LINDA WERTHEIMER, host:
The Kentucky Derby is tomorrow, which means lots of big hats and Mint Juleps. There's another tradition associated with the race - bourbon balls. They are sweet treats with a kick. Chocolatier Erika Chavez-Graziano has a company, Cellar Door Chocolates that makes bourbon balls in downtown Louisville. She joined us from member station WFPL.
Ms. ERIKA CHAVEZ-GRAZIANO: Good morning, Linda.
WERTHEIMER: So could you just tell us, for those of us who don't get to eat them very often, what a bourbon ball is?
CHAVEZ-GRAZIANO: Sure. Well, here bourbon balls vary from company to company. So I can tell you a little bit about my bourbon ball. It's a dark chocolate confection. It's a butter-cream center, very creamy, very sweet - and it packs a punch. It's pretty boozy, as far as bourbon balls go.
WERTHEIMER: Are they a big part of your business?
CHAVEZ-GRAZIANO: They're a huge part of my business, especially this time of year. Right now, we will sell about 800 pounds of bourbon balls, which is pretty big. It puts us at about 30,000 individual pieces.
WERTHEIMER: And do you have some sort of an assembly line for making these things?
CHAVEZ-GRAZIANO: Yes. And they're all hand done, so the process - each bourbon ball is touched about five times before it gets from me to you. And the assembly line consists of molding the chocolates, piping the filling, capping, finishing and finally cupping the product. So a lot of labor goes in, but it's a labor of love.

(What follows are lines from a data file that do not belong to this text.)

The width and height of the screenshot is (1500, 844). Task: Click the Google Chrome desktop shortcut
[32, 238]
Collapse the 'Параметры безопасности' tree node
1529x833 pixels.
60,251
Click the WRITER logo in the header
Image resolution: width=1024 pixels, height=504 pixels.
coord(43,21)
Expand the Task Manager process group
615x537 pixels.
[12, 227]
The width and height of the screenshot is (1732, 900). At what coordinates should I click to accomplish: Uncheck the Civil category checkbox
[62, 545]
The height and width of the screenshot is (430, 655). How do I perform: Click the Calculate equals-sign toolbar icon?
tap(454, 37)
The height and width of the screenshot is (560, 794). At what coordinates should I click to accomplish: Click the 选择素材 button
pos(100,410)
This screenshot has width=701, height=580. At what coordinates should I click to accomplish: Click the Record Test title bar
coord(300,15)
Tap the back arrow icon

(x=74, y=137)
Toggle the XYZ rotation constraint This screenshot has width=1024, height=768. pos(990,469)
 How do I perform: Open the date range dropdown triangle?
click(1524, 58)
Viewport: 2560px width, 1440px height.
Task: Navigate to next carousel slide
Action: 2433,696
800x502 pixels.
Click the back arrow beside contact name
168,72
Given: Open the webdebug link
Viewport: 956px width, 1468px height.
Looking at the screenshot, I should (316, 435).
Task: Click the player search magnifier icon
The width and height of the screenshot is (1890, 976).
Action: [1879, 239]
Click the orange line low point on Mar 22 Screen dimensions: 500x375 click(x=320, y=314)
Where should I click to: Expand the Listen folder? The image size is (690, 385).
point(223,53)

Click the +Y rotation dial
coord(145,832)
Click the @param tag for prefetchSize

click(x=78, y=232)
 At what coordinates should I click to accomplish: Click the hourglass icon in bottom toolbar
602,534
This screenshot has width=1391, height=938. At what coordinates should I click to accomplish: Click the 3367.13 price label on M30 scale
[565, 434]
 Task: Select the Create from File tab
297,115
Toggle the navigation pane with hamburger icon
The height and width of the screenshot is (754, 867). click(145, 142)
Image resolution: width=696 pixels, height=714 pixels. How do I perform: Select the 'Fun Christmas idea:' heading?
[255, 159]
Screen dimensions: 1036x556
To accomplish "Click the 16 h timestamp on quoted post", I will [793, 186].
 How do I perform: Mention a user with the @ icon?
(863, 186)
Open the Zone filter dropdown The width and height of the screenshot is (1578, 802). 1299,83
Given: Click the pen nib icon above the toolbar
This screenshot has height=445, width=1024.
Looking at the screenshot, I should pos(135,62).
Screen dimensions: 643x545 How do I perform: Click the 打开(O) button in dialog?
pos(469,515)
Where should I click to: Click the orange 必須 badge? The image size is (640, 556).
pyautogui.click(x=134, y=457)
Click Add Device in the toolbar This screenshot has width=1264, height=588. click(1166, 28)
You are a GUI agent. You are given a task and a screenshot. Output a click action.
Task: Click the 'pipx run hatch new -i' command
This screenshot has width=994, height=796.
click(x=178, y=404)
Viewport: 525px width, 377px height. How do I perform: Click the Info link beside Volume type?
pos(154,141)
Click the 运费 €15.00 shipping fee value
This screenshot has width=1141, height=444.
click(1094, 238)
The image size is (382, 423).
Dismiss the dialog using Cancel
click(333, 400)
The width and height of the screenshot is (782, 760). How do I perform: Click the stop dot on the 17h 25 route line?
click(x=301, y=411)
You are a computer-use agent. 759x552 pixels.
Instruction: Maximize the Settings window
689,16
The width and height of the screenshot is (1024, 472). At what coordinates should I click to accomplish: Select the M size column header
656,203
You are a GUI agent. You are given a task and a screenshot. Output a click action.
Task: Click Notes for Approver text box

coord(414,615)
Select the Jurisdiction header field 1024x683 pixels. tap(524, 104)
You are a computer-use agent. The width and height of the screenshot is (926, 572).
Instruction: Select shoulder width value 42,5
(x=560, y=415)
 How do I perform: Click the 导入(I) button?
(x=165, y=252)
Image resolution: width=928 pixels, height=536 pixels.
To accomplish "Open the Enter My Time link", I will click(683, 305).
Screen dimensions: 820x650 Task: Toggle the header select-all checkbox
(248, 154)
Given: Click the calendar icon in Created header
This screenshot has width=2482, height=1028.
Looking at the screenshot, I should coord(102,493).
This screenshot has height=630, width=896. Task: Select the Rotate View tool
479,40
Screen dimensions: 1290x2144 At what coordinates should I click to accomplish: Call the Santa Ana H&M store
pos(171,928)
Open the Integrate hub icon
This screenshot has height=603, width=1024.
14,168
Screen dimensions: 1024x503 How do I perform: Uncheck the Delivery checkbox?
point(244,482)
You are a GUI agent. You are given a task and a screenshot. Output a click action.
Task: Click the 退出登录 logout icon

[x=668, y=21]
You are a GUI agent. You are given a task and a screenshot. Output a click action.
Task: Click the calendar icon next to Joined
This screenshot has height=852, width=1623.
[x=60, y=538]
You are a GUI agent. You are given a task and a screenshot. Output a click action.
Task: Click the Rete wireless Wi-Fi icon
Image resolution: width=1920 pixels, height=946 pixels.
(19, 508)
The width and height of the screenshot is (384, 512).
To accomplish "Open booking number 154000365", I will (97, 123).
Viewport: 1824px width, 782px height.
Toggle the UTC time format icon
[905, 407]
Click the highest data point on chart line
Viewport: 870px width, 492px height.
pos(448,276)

WERTHEIMER: Would I need something else to go with the bourbon balls? Do you eat something with them or drink something with them?
CHAVEZ-GRAZIANO: Well, you know, I like a cup of coffee with them. We have - at my shop we've got an espresso bar. And I'll tell you a lovely combination. Just drop one of your bourbon balls into your cup of coffee and it's a lovely combination.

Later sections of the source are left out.